• [Required action 1]: In the case passage on the three allergy patients, do these statements agree with the text? (a) All three patients were female. (b) The patients had received allergen immunotherapy for birch and/or grass pollen. (c) Some patients showed side effects from omalizumab. For each, answer yes or no and quote the words that decide it.
• [Required action 2]: According to the case passage on the three allergy patients, how long was follow-up during and after omalizumab treatment?
• [Required action 3]: Pick up the case passage on the three allergy patients after its final sentence and continue it.

• [Document passage]:
____________
Three male patients suffered from early allergic rhinoconjunctivitis already at age 1–3 years. All presented with polysensitization primarily to pollen allergens and over time additionally to house dust mite and/or pets (Table 1). They had received allergen immunotherapy as subcutaneous or sublingual treatment (SCIT/SLIT) for birch and/or grass pollen. Additional comorbidities were allergic asthma and atopic dermatitis (patient C was severely affected). Follow-up time during and after omalizumab treatment was 11 months–3.5 years. Omalizumab treatment was well tolerated by all patients and no side effects were observed.
____________
• [Given information]:

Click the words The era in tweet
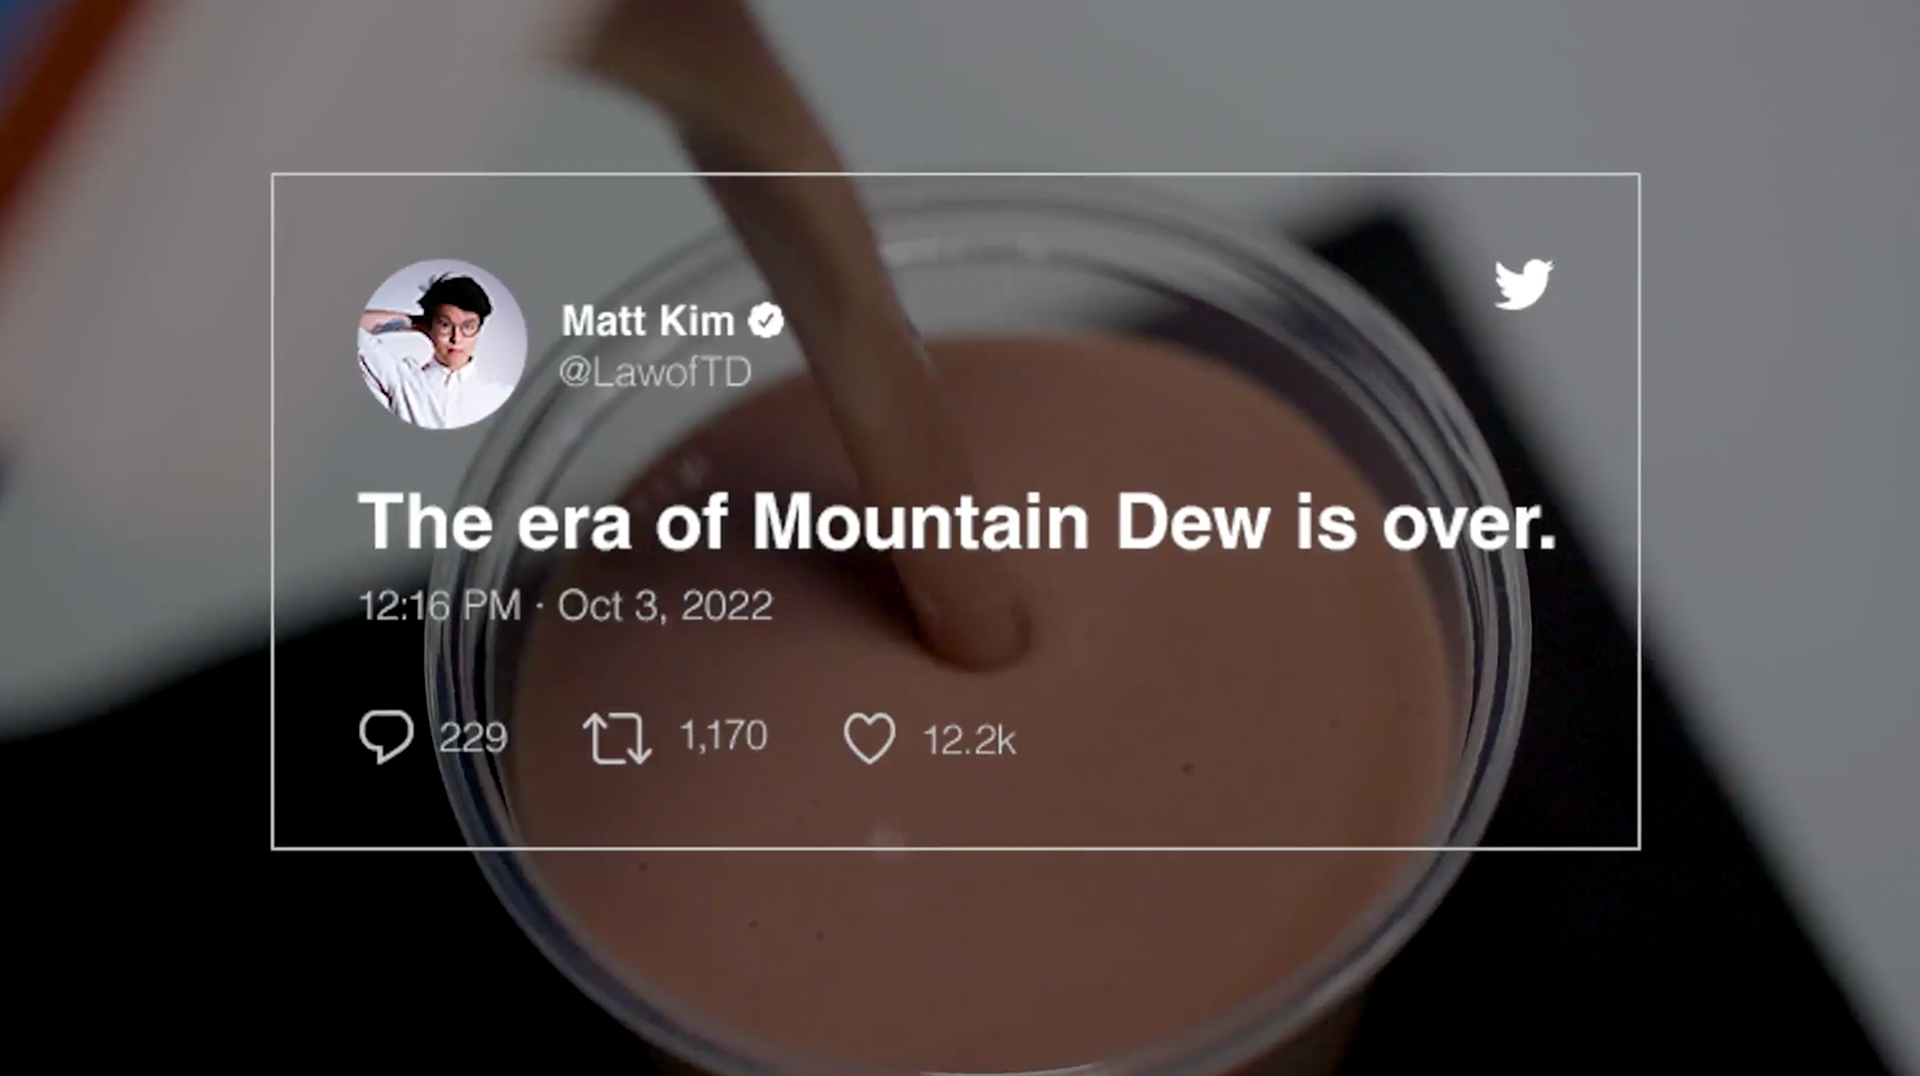This screenshot has width=1920, height=1076. [x=495, y=522]
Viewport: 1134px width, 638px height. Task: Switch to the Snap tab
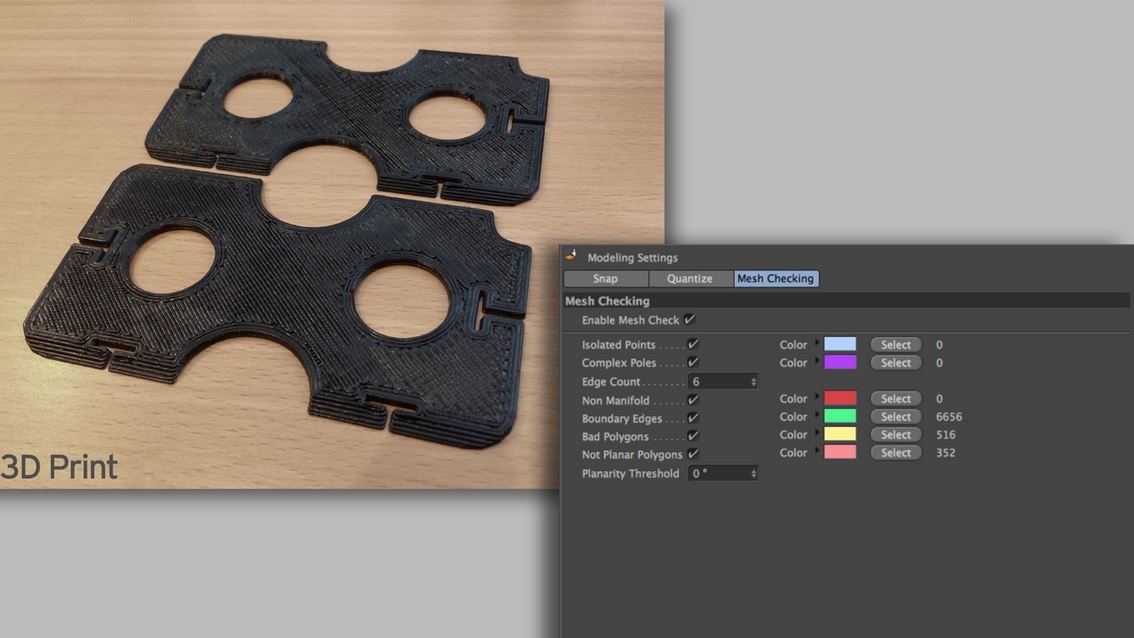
____________
• [Reply 1]:
(a) No: "Three male patients suffered from early allergic rhinoconjunctivitis"
(b) Yes: "They had received allergen immunotherapy as subcutaneous or sublingual treatment (SCIT/SLIT) for birch and/or grass pollen."
(c) No: "no side effects were observed"

• [Reply 2]: 11 months–3.5 years.

• [Reply 3]:
Patient A

At age 4, seasonal VKC was diagnosed with severe complaints from February to October. Treatment with systemic/topical antihistamines, followed by topical corticosteroid and CsA did not reach complete symptom control. Comorbid asthma triggered by pets and pollen allergens was treated with inhaled corticosteroids. Three years of subcutaneous allergen immunotherapy with birch and grass pollen extract did not achieve amelioration of eye symptoms. Sensitization (specific serum IgE) to birch, grass (CAP 6), mugwort pollen (CAP 4), cat, dog, horse and guinea pig (CAP 3), and house dust mite (CAP 2). At age 10, total IgE was 766 kU/l. Seasonal VKC grade 3–4 (conjunctival papillae, Trantas dots, corneal pannus with neovascularization and mucus secretion 10 months later) with visual impairment was observed without adequate response to topical treatment. Omalizumab was administered for 11 months every 2 weeks at a dose of 300 mg subcutaneously, which resulted in improvement to VKC grade 1 (Fig. 1). Further follow-up over 3.5 years showed no relapse of VKC.

Fig. 1
figure 1

Patient A: a vernal keratoconjunctivitis (VKC) grade 3, presenting with Trantas dots as sign of eosinophilic infiltration at 10 years of age; b corneal pannus with neovascularization and mucus discharge 10 months later (VKC grade 3–4); c 9 months after treatment with omalizumab every 2 weeks 300 mg subcutaneously, neovascularization regressed (VKC grade 1)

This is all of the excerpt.